CHICAGO - The Illinois Republican Party's central committee backed off an attempt to fire party chairman Pat Brady on Saturday, amid concern that ousting him because of his support for gay marriage could damage GOP efforts to appeal to more moderate voters.
Brady became a target of some socially conservative members of the party when he spoke out in favor of a bill before the Legislature earlier this year that would end Illinois' ban on same-sex marriage.
Committeemen had scheduled a Saturday meeting in the Chicago suburb of Tinley Park to consider firing him, but it was canceled late Friday, partly because it became clear there weren't enough votes to remove Brady.
State Sen. Dave Syverson, a committeeman and party treasurer, said the vote would have been close, but members who had concerns about Brady separate from his gay marriage stance "didn't want to be thrown in with those" concerned about it.
"Instead of making a rash decision, we wanted to sit down and say, What are our goals and are we reaching them?' Sometimes holding off and giving time to make a rational decision actually works," Syverson, R-Rockford, said.
The conflict recently has spread past the state's boundaries, and prominent Republicans, including U.S. Mark Kirk and state House Republican Leader Tom Cross, warned that firing Brady would be "a mistake." They say if the party is going to grow, it needs to be more inclusive and accepting of differences of opinion - particularly in the Democratic-leaning state of Illinois.

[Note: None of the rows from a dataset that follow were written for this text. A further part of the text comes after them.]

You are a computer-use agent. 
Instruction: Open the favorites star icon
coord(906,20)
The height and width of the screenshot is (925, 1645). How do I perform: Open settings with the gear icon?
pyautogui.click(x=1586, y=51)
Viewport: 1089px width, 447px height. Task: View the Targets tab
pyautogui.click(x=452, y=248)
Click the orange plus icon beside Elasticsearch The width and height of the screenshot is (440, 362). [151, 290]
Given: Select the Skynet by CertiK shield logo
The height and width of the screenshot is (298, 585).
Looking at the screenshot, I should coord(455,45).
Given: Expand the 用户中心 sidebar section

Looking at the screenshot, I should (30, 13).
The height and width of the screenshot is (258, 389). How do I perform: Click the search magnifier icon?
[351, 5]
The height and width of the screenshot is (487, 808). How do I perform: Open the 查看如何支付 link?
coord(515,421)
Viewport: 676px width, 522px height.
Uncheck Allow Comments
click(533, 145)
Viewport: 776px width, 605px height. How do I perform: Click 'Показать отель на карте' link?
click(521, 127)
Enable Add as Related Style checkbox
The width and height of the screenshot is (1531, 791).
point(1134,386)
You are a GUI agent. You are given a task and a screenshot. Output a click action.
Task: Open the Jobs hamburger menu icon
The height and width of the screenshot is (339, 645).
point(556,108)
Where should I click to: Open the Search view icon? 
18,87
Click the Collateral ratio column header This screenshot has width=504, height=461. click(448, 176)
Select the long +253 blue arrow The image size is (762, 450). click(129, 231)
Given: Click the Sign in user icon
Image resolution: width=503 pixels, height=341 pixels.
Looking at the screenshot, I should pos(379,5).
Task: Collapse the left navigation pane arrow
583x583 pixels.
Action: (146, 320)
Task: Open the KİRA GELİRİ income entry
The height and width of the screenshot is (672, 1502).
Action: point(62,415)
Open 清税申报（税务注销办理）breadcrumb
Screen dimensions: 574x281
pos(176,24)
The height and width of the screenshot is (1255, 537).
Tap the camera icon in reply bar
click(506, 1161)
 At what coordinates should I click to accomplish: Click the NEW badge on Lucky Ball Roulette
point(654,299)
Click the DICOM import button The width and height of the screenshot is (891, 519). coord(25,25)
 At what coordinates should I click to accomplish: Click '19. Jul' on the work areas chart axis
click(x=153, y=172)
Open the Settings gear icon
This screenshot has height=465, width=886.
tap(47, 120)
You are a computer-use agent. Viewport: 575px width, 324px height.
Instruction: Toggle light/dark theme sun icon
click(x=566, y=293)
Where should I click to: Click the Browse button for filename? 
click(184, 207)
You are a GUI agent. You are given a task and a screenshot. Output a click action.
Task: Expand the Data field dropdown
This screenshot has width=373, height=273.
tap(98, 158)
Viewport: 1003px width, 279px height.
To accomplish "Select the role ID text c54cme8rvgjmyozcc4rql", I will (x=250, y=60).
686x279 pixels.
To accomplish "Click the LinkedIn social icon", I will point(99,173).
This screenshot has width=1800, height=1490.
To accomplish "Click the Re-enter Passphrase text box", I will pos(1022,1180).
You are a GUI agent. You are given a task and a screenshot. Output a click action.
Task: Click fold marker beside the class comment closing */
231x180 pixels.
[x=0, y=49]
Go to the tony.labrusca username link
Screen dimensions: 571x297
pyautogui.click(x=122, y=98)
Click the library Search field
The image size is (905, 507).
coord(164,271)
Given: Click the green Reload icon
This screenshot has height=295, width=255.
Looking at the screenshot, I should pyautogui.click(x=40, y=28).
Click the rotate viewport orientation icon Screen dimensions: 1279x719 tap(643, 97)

A spokesman for Kirk, the state's ranking Republican lawmaker, said Saturday the senator was pleased the committee "made the right decision." Kirk voted to end the policy barring gays from openly serving in the military, known as "Don't Ask, Don't Tell," and he opposes a proposed constitutional amendment to ban gay marriage.
"(Kirk) believes it's time to move on and focus on getting Republicans elected in 2014," spokesman Lance Trover said.